*** Opening INFORMATION GIVEN ***

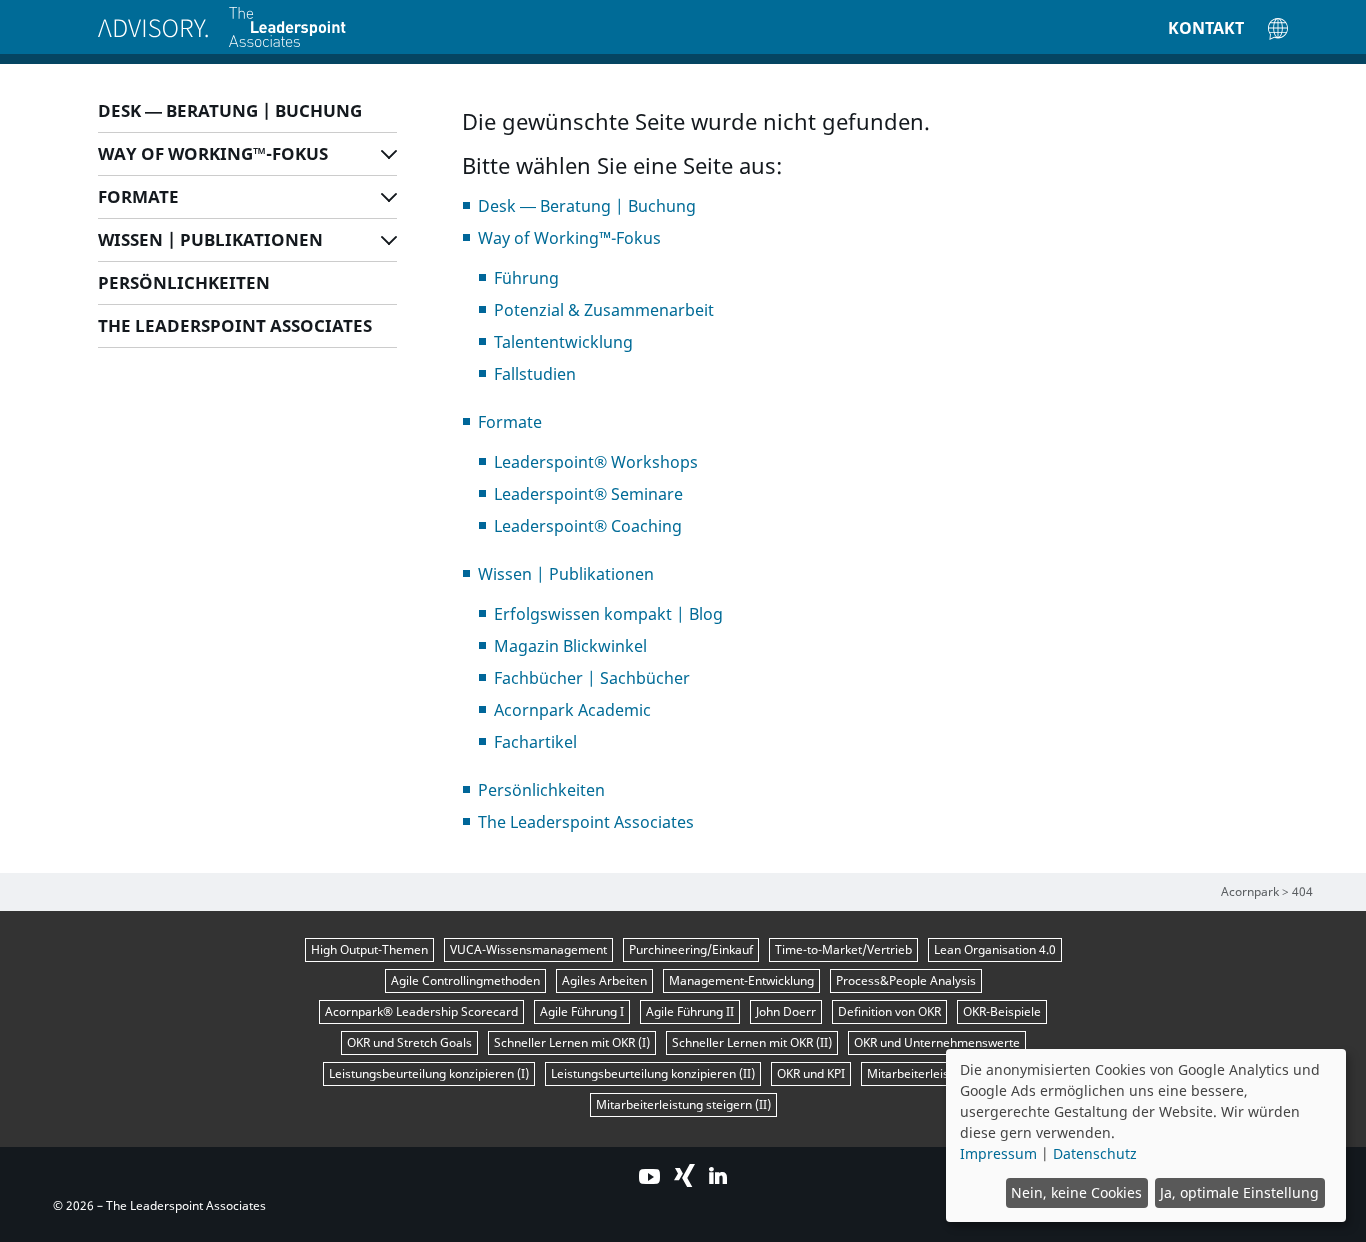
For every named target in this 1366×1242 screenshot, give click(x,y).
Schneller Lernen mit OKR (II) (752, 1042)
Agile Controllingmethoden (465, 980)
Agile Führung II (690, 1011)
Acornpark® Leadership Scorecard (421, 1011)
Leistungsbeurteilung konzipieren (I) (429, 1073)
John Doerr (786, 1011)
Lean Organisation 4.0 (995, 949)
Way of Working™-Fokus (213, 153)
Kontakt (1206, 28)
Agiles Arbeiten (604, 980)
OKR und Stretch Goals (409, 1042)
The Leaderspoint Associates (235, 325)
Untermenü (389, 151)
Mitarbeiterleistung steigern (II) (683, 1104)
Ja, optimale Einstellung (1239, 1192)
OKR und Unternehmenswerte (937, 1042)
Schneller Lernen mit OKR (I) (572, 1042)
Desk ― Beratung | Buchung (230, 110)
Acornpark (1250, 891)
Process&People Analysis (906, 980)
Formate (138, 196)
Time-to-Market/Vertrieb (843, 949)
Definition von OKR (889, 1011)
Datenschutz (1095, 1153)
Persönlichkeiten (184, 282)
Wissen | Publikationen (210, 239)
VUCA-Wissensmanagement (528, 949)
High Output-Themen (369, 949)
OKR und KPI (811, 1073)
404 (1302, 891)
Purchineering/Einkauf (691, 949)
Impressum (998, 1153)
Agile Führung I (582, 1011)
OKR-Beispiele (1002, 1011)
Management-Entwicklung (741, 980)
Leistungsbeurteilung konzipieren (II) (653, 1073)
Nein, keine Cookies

*** Closing INFORMATION GIVEN ***

**WHAT YOU ARE ASKED TO DO:**
Word for word, restate the lines from the one holding "Leistungsbeurteilung konzipieren (II)" to the last line of the records.

**ANSWER SPACE:**
Leistungsbeurteilung konzipieren (II) (653, 1073)
Nein, keine Cookies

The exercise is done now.